La reale situazione degli ospedali è drammatica. I colleghi del nord mi raccontano di condizioni di lavoro e organizzative al limite del collasso. I cittadini si comportano in modo schizofrenico oscillando tra poli opposti di ragionevolezza: o sono nel panico e assaltano i supermercati, o viaggiano ammassati sui bus senza le minime misure di prevenzione. Ed è questa seconda condizione che apre le porte ai contagi.
Qui siamo a corto di risorse. Nella nostra struttura stiamo decidendo quali reparti devono avere in dotazione le mascherine e quali no, per risparmiare. Mi è capitato di andare in Pronto Soccorso, chiamato per una consulenza, e non era disponibile una mascherina per me. Il triage dei pazienti che tossiscono febbricitanti è lo stesso di quello dei pazienti con altra sintomatologia.
Credo sia importante che i media facciano capire ai cittadini, senza allarmismo fuori misura, che l’epidemia si controlla e si supera con comportamenti responsabili. E questo vuol dire fare rinunce, fare sacrifici.

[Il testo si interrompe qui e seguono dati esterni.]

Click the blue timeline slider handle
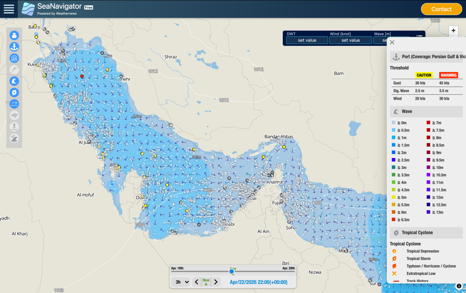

Vuol dire adattarsi a una situazione che nessuno ha scelto ma tutti subiscono. Ci tengo a precisare, caro Dago, che una diffusione del coronavirus in una regione del Sud, nelle stesse identiche dimensioni di quanto sta avvenendo in Lombardia, provocherebbe il triplo dei danni. Il numero dei posti disponibili in rianimazione è di molto inferiore a quelli lombardi, con una qualità di assistenza probabilmente neanche paragonabile.